Le parti socialiste existe : il dispose même de la quasi-totalité des régions, d'une bonne partie des
départements, des grandes villes. Est-ce bien le même parti qui sévit au Parlement ? Est-ce bien le même qui s’exprime par la voix de Martine Aubry ou des autres « éléphants » ?
D’ailleurs, on aurait pu imaginer que les présidents des exécutifs locaux se réunissent solennellement pour appuyer les caciques de la rue de Solférino dans leur affrontement vis-à-vis du
Gouvernement. Rien, aucune manifestation, ils sont restés muets !
On a l’impression qu’il y a deux France, celle des régions et des départements confrontés aux véritables problèmes de chômage à la véritable vie des Français. Cette France industrieuse connaît
les difficultés de la crise, sait qu’il est dramatique de s’arrêter de travailler ou pour le moins d'entraver le travail quotidien des Français. Elle sait les efforts à fournir pour rester dans
la compétition, aux côtés des pays qui gagnent.
Mais il y a une autre France, celle du Parlement où la gauche irresponsable et braillarde jette l’huile sur le feu, manie la démagogie avec une truelle, une gauche hors du coup qui appelle à
manifester.
D’ailleurs cette gauche artificielle est traversée par de multiples courants contradictoires. Tantôt favorable à l’allongement du temps de travail, acceptant les 62 ans, puis se rétractant avec
facilité pour affirmer le contraire. Cette gauche là n’est manifestement pas prête à prendre le pouvoir. Imagine-t-on Martine Aubry à la tête de l’Etat ? Ni Laurent Fabius, ni François
Hollande.
C’est la caractéristique de cette gauche restée aux idées du XIXième siècle, tout au plus à celles du début du XXième. En tout état de cause, en retard de plusieurs décennies.

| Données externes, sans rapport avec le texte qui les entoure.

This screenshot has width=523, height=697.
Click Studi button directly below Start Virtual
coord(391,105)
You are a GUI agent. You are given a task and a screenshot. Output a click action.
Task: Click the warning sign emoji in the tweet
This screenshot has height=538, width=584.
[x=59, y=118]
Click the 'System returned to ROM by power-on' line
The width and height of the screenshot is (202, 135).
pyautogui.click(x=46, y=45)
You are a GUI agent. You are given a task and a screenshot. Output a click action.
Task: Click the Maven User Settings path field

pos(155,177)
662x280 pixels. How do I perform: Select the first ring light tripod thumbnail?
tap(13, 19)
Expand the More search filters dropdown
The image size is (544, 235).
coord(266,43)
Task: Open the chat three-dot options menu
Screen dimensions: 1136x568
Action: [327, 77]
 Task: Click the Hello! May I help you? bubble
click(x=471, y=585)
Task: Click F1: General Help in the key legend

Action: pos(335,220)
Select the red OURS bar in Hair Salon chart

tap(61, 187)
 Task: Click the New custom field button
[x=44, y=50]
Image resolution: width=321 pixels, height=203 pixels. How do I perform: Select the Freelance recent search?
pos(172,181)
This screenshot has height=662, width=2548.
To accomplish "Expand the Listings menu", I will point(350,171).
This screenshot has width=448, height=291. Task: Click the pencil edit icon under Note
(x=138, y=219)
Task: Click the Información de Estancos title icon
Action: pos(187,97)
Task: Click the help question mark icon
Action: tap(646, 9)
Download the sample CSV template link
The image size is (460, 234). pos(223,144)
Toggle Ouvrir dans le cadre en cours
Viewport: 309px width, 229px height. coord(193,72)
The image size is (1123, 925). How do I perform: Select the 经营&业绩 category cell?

Ne parlons pas de l’extrême gauche avec un Mélanchon qui n’a que des injures à la bouche associées à des idées encore plus folles refusant le monde tel qu’il est, imaginant des solutions que le
mettrait à feu et à sang, exigeant des barrières douanières autour de la France, autour de l’Europe envoyant à l’échafaud ses anciens amis ; lui est revenu au XVIIIième siècle, à la Révolution
française se comparant volontiers à Robespierre, celui qui instaura la « terreur ».
La France est réformable, elle doit l’être, elle doit vivre dans son siècle même si celui-ci est brutal et exigeant. La réforme des retraites vient d'être adoptée par l'Assemblée nationale. Ca a
été une épreuve, mais cette réforme était indispensable ; et a été réalisée dans tous les pays. Voici même qu’en Angleterre, les réformes sont plus profondes, plus drastiques sans pourtant
provoquer de manifestation. Il ne s'agit pas de résignation mais de compréhension.
Finalement, Nicolas Sarkozy a eu raison, même si la France a été ébranlée, raison de voir l’intérêt national, de remettre la France sur les rails de la solidarité. Car en arrière-fond de cette
réforme, c’est bien la solidarité qui est en jeu ; sans réforme, plus de sécurité sociale par répartition, plus de solidarité !
Espérons que les grèves vont se calmer, que le travail va reprendre, la France puisse se remettre au « boulot ».
Resteront d’autres réformes, celle de la dépendance, celle des finances publiques, celle de la fiscalité… Sans réformes d’envergure, la France ne survivrait pas…
Les Français s’en rendront compte en 2012, je l’espère, ils auront le choix entre le courage et la démagogie.